+++ Source records

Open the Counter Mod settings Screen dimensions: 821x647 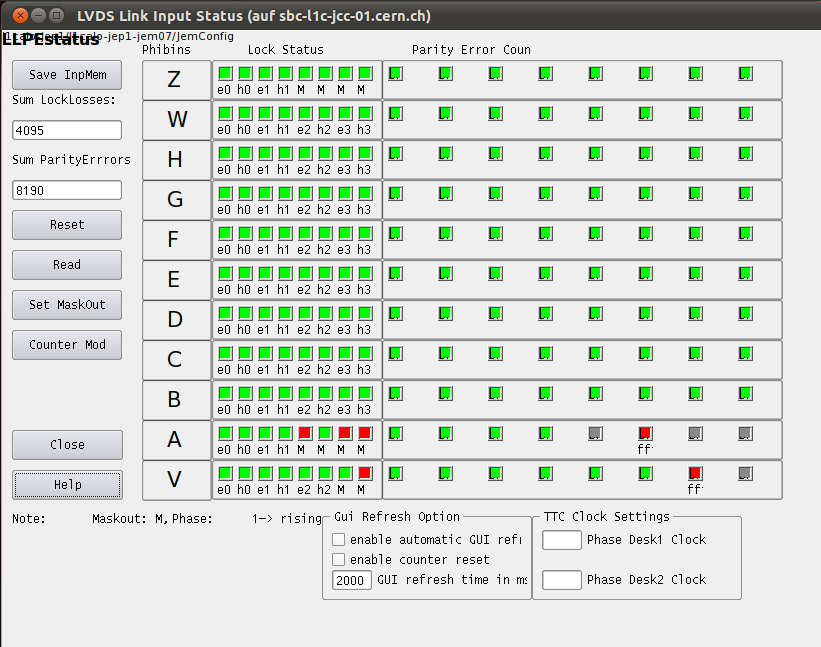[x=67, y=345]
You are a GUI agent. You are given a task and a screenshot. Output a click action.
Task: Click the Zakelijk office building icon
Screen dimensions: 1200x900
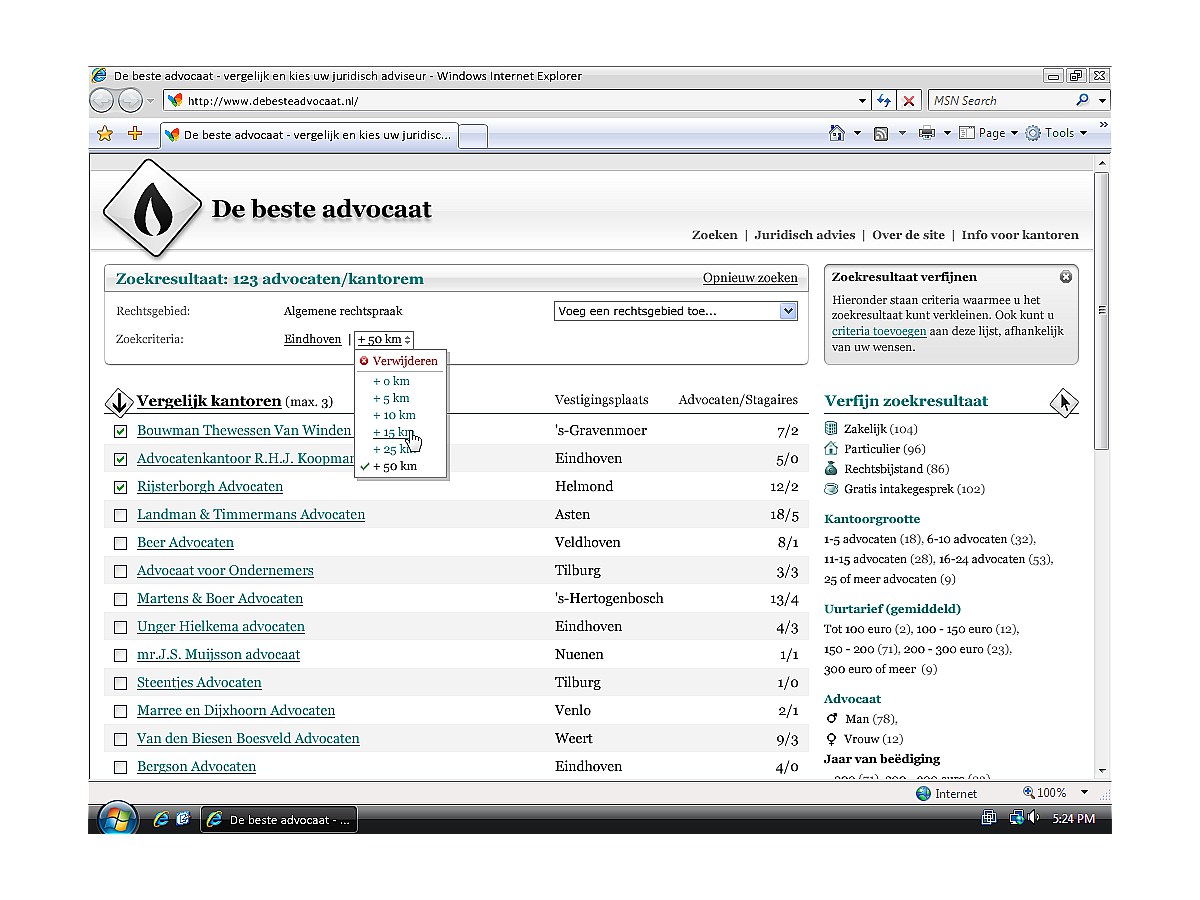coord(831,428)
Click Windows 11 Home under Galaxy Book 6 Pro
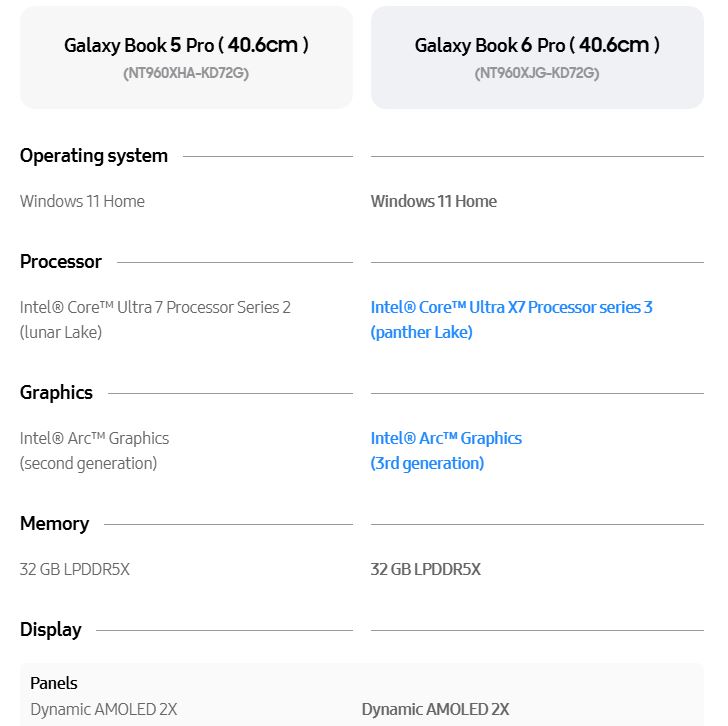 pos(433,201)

++++++

Exercise description | Take the line that contains "You are a GUI" and all lines after it to the end of the material above, and copy them verbatim without any images.

Solution to the exercise |
You are a GUI agent. You are given a task and a screenshot. Output a click action.
Task: Click the Zakelijk office building icon
Screen dimensions: 1200x900
coord(831,428)
Click Windows 11 Home under Galaxy Book 6 Pro
 pos(433,201)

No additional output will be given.